US Army Releases Code For Internal Forensics Framework
An anonymous reader writes: The U.S. Army Research Laboratory in Maryland has released on GitHub a version of a Python-based internal forensics tool which the army itself has been using for five years. Dshell is a Linux-based framework designed to help investigators identify and examine compromised IT environments. One of the intentions of the open-sourcing of the project is to involve community developers in the creation of new modules for the framework. The official release indicates that the version of Dshell released to Github is not necessarily the same one that the Army uses, or at least that the module package might be pared down from the Army-issued software.
I'm not sure that I trust this "open source" code from, of all places the US Army, available on Github. Does anyone have a compiled binary for Kubuntu that I could try?
It is dangerous to be right when the government is wrong.
This looks like less Encase and more WireShark/pcap post processing.
Your hair look like poop, Bob! - Wanker.
Yeah, the more I dig into it, the more it looks like an investigative tool than an evidence analysis tool. That's pretty cool, but as you say, it looks a lot like Wireshark. Still, when you're facing an unknown attacker, it may not hurt to have a couple different views on the problem.
John
Wow, the same guys? I didn't know Python coders were that active. Color me impressed.
If instead of developing from the ground up they had simply invested their time and effort into enhancing an already existing project that already does more.. https://www.bro.org/
Well, if it's on GitHub they won't be the only people who benefit. You might as well argue against building hammers because the army uses some. (OK, that's not *quite* fair. It is a specialized tool. But not *that* specialized.)
I think we've pushed this "anyone can grow up to be president" thing too far.
It's a Python frontend to the wireshark filters accessible from a GUI console. Whoop dee doo !
:-) It's nice to see even the US army realizes this.
That being said, it also includes some features for tracking continuous sessions based on L7 filtering, provides a limited GeoIP resolution, and so on - and it at least provides a framework for developing more advanced analysis.
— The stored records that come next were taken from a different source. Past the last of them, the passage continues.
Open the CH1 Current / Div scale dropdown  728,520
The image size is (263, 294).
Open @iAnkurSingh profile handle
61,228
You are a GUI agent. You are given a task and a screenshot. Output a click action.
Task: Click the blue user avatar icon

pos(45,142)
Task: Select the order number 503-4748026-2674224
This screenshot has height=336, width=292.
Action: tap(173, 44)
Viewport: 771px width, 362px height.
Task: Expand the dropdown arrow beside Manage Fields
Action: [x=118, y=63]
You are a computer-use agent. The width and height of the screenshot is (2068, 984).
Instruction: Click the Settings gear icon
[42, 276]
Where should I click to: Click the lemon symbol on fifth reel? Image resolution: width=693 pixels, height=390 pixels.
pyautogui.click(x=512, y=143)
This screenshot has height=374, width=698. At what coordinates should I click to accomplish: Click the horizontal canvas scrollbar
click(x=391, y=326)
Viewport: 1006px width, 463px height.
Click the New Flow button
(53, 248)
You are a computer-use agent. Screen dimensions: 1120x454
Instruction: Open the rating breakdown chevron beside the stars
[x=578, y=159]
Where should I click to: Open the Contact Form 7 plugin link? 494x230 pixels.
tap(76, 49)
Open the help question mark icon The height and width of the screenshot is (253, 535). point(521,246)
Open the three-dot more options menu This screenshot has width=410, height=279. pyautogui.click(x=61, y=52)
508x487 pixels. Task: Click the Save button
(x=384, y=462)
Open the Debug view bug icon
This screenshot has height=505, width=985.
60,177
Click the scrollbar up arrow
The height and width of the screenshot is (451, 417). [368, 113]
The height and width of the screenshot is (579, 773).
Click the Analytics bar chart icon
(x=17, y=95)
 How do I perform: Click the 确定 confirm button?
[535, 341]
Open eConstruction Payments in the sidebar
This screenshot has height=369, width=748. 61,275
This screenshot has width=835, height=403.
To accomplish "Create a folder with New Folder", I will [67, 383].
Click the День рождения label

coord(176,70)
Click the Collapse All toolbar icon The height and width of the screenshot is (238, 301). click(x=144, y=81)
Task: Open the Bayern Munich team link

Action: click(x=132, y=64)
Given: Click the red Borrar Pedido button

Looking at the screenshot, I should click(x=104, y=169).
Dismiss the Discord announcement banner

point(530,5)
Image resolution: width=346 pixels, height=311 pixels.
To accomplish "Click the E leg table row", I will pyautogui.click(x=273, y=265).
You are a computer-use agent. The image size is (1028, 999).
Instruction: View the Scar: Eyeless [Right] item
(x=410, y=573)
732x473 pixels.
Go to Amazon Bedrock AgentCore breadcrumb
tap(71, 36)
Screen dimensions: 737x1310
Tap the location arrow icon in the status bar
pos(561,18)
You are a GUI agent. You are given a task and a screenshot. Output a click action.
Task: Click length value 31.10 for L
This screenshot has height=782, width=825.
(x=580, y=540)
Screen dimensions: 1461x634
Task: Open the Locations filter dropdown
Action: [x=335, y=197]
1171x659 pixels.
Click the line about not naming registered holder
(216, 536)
As others have said since this release, it is at least an open source, base framework for developing more advanced stuff, and it provides library integration points for other software. As basic as it is, it might provide a common framework for an open development of an advanced traffic analysis tool that'll be open (after careful reading of the code, any relatively good expert would be able to provide a similarly capable code in a matter of days and probably has, as an interesting case study/exercise previously - I know I did, limited to HTTP analysis but still). That can only be a good thing, if only to regroup efforts in that direction to provide a universal traffic analysis tool for forensics and so on.